Before their patrol through Monroe, Delgado and Springer had started their morning at the back of the county jail in Everett.

Delgado waited while Springer went inside to retrieve two homeless Monroe men in their mid-20s booked on drug charges, Oliver Gerds and Shane Collins.

Collins was being released to make the short journey to the county Diversion Center on the same block. There, Delgado planned to get him checked in with toiletries and a new set of clothes. He’ll go through a medical examination and be paired with a social worker who will guide him through his road to treatment and self-sufficiency.

Gerds is making a much longer trip.

After seeing Collins off, the three got in Springer’s truck and headed to Everett Station, where Gerds boarded a bus for eastern Washington.

He’s out of custody on a judge’s temporary release order, something made possible by the relationships Delgado has built with the local court. He’s going to an in-patient drug treatment center in Spokane.

When they arrived at the station, Delgado headed to the counter to get Gerds’ ticket.

Springer bought him a cup of coffee and a breakfast sandwich while they waited for the bus to board. When they got to talking, they realized they’ve most likely met before — at Monroe High School while Gerds was a student and Springer the resource officer.

Gerds nodded along and enjoyed his breakfast while Springer walked him through the conditions of his release.

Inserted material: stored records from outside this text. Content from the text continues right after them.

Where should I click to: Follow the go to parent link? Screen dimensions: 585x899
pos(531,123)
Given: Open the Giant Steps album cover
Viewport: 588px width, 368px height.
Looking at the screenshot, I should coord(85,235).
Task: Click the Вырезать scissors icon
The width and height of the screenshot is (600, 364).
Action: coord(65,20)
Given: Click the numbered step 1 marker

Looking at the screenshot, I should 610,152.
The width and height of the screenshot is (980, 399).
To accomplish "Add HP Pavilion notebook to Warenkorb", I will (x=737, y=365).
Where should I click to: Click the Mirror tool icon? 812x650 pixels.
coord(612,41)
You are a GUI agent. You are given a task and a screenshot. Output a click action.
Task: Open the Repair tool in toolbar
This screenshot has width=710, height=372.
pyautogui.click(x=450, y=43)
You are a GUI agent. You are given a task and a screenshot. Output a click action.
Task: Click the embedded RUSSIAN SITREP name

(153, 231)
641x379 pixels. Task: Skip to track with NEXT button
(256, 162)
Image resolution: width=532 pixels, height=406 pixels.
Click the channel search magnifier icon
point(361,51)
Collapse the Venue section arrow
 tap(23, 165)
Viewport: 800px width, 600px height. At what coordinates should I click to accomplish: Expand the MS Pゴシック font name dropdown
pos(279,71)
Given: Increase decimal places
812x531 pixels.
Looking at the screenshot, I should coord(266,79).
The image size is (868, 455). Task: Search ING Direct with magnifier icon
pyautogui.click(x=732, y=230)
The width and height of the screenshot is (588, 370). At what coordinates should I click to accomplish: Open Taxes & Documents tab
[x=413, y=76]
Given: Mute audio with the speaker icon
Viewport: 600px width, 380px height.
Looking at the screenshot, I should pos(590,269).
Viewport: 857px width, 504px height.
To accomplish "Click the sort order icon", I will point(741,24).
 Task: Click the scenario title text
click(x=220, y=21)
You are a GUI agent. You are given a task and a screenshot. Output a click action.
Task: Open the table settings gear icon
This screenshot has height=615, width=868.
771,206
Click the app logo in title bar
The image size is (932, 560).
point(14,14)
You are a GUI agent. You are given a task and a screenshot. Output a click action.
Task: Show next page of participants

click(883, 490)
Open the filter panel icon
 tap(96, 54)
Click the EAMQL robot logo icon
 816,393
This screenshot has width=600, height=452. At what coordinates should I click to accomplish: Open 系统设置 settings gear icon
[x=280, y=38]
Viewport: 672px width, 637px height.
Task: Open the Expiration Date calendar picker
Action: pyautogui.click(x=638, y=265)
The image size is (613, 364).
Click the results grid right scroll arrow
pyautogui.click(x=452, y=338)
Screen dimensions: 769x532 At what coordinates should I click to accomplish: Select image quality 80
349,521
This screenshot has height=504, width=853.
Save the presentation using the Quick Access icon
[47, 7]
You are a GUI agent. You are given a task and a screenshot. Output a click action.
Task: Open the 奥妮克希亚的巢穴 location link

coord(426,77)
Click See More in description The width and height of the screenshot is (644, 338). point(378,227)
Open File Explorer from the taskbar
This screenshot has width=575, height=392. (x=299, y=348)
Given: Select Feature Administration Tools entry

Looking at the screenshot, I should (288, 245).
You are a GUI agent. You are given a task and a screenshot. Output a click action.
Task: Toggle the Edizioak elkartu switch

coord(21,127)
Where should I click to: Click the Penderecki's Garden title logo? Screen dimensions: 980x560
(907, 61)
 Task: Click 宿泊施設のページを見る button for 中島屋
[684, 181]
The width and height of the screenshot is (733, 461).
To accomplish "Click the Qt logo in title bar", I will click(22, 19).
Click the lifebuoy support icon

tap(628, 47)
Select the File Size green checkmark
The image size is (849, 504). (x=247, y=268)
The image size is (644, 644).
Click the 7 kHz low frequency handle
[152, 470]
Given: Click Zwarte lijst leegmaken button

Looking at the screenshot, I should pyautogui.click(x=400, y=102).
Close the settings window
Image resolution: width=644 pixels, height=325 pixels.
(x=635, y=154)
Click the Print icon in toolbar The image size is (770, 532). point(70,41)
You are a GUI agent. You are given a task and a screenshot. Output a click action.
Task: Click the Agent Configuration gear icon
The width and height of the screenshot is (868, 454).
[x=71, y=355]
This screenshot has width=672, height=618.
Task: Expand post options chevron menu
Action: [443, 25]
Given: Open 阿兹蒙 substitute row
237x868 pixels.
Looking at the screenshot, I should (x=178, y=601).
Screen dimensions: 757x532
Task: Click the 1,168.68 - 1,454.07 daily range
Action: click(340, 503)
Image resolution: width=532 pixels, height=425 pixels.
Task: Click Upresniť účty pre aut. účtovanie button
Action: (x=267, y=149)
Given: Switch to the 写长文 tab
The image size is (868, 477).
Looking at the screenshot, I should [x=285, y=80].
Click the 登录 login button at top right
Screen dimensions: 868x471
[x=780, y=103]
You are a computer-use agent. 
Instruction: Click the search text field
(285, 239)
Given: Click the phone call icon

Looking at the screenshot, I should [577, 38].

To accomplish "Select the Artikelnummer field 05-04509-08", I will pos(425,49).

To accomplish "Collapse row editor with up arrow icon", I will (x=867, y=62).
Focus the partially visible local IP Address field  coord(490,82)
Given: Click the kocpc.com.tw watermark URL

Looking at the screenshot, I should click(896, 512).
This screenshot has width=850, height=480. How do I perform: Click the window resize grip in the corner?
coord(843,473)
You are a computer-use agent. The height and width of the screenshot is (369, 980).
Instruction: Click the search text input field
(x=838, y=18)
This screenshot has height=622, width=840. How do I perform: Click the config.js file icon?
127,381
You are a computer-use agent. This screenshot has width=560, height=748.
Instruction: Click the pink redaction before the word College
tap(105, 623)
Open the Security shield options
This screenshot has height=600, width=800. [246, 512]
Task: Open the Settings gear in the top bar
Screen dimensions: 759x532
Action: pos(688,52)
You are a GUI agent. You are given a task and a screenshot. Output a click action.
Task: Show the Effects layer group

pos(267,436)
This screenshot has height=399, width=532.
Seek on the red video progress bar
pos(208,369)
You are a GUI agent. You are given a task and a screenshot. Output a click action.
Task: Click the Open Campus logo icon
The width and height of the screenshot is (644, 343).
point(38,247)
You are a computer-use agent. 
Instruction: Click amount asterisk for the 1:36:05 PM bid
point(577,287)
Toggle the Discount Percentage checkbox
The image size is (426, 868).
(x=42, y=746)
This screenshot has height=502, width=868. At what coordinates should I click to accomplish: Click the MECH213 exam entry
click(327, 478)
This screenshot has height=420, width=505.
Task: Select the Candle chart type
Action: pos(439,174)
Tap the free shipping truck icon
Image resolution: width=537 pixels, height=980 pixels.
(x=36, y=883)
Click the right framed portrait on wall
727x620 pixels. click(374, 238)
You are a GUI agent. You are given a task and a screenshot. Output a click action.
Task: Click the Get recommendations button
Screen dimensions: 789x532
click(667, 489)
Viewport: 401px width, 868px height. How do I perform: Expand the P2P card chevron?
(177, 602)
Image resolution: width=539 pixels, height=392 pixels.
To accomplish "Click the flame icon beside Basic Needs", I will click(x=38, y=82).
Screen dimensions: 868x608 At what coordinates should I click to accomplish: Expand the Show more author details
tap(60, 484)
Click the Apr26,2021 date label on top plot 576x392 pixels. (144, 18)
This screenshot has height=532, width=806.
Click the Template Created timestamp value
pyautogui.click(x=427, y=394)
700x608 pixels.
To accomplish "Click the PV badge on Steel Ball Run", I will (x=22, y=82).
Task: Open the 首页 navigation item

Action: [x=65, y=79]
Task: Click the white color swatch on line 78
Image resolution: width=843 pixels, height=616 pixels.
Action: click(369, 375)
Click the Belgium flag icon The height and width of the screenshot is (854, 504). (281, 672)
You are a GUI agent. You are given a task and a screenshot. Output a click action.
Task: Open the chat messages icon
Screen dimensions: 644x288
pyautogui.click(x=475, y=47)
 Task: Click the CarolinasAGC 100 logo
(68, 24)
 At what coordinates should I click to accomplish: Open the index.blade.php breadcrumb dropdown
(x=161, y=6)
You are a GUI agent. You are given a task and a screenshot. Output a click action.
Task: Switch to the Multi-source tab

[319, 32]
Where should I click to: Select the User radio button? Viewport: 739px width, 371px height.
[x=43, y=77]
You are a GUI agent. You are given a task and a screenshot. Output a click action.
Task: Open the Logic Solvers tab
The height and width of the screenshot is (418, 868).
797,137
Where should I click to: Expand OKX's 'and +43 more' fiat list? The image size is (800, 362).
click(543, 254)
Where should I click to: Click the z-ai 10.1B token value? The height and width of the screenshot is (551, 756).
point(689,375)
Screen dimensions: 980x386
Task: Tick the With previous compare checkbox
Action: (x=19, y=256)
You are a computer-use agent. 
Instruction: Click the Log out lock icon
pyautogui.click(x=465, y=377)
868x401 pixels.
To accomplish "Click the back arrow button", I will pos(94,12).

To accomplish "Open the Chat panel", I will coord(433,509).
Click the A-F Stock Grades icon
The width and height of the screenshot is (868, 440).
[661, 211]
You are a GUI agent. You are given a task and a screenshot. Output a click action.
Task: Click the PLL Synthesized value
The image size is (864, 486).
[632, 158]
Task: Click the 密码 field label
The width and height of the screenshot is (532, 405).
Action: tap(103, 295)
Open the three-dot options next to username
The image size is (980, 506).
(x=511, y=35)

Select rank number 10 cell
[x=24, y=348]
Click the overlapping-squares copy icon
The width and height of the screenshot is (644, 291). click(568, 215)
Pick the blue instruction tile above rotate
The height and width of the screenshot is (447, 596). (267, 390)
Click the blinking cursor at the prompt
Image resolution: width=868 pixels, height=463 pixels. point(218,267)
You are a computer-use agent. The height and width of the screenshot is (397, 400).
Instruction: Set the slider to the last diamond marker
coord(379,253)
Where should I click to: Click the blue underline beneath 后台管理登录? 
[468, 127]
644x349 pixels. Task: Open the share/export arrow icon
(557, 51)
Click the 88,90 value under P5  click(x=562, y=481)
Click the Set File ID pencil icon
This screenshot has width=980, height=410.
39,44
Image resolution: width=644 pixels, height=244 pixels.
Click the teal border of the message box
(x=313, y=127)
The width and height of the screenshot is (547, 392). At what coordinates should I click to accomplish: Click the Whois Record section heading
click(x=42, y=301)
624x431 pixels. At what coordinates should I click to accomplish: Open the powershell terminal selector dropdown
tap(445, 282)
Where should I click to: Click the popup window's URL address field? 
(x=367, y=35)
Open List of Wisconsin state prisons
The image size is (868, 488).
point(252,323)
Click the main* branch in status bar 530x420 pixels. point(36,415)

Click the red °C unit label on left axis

Delgado returned with Gerds’ ticket and the three headed for the bus. Once Gerds boarded, Delgado and Springer waited at the curb for the bus to drive off. Because it’s a temporary release order, they had to watch the bus leave the station.

Someone from the addiction center needed to wait for Gerds’ arrival in Spokane. When his treatment is over, the outreach team will send him a return ticket.

When that day comes, Delgado and Springer will be back at the station to pick him up.